Toucher doucement les neurones avec la lumière
La plupart des méthodes modernes pour piloter l’activité cérébrale reposent sur l’optogénétique, qui exige d’ajouter aux cellules nerveuses des protéines sensibles à la lumière par ingénierie génétique. Cela restreint les lieux et les contextes d’utilisation. Les auteurs de cet article ont développé une alternative « sans opsine » qui utilise un faisceau laser femtoseconde étroitement focalisé pour stimuler les neurones déjà présents. En balayant le laser sur une petite zone du soma du neurone, ils peuvent ouvrir les canaux calciques naturels de sa membrane, laisser entrer des ions calcium, dépolariser lentement la cellule et la faire émettre des pointes électriques, appelées potentiels d’action. Parce que le laser est fortement focalisé en trois dimensions, l’effet est confiné au neurone ciblé, épargnant essentiellement les cellules voisines.

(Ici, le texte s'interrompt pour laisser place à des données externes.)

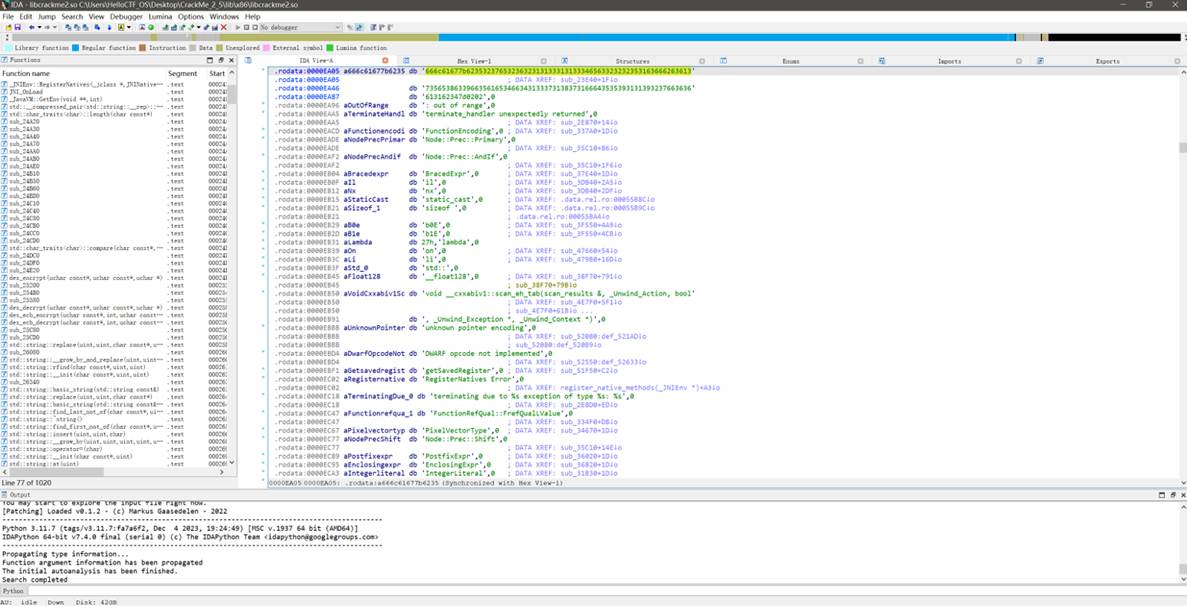Switch to the Structures tab
Screen dimensions: 1187x606
[x=632, y=61]
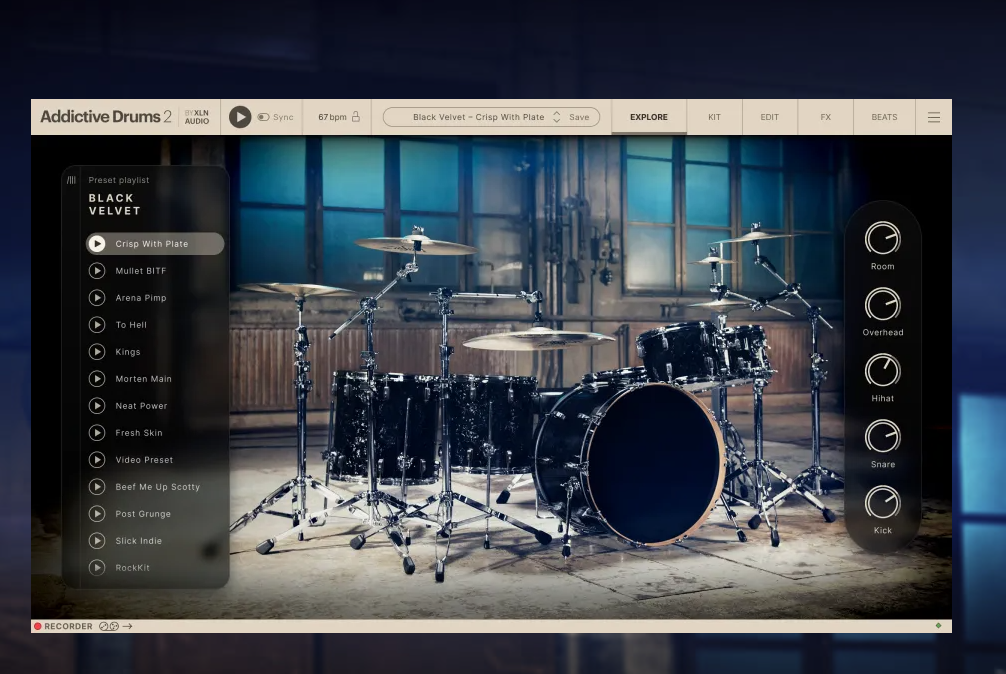
Task: Click the Room level knob
Action: click(882, 239)
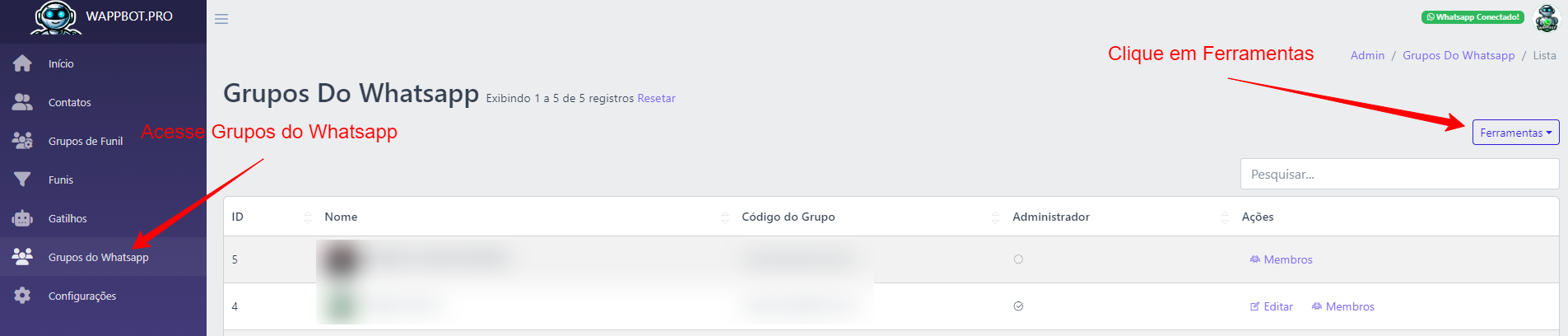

Contrôle d’une cellule unique sûr et précis
L’équipe a d’abord testé leur approche sur des tranches de cerveau et des neurones en culture. Ils ont montré que de brefs balayages lumineux locaux déclenchaient de manière fiable des augmentations de calcium et des potentiels d’action, mais uniquement lorsque des canaux calciques spécifiques étaient opérationnels et que les canaux sodiques fonctionnaient. Le blocage de ces voies empêchait l’effet, confirmant que le laser agissait via la machinerie propre du neurone plutôt qu’en chauffant simplement le tissu. Chez des souris vivantes, les chercheurs ont ajusté la puissance du laser de sorte que chaque neurone présentait un seuil clair de réponse, et ont constaté qu’utiliser environ 20–40 % au‑dessus de ce niveau permettait une activation quasi parfaite sans signes de lésions. Des colorants révélant des membranes déchirées restaient inactifs, et les neurones continuaient de répondre à des entrées normales, démontrant que la méthode peut stimuler de façon sûre et répétée des cellules individuelles.
Des cellules isolées aux clignements appris
Pour évaluer ce que ce contrôle fin apporte au comportement, les scientifiques ont entraîné des souris tête‑fixée à une tâche simple : cligner lorsqu’un petit carré de lumière apparaît dans une certaine position à l’écran. Après plusieurs jours d’association de ce signal visuel à une légère bouffée d’air sur l’œil, les souris ont appris à fermer la paupière en anticipation chaque fois que ce carré particulier s’allumait. Pendant que les animaux effectuaient la tâche, les chercheurs ont utilisé la microscopie biphotonique pour cartographier des groupes de neurones dans le cortex visuel primaire qui répondaient de manière consistante à l’apparition ou à la disparition de ce carré. Ces « ensembles » étaient dispersés sur la surface corticale, chacun ne contenant que quelques dizaines de cellules activées conjointement durant la réponse apprise du clignement.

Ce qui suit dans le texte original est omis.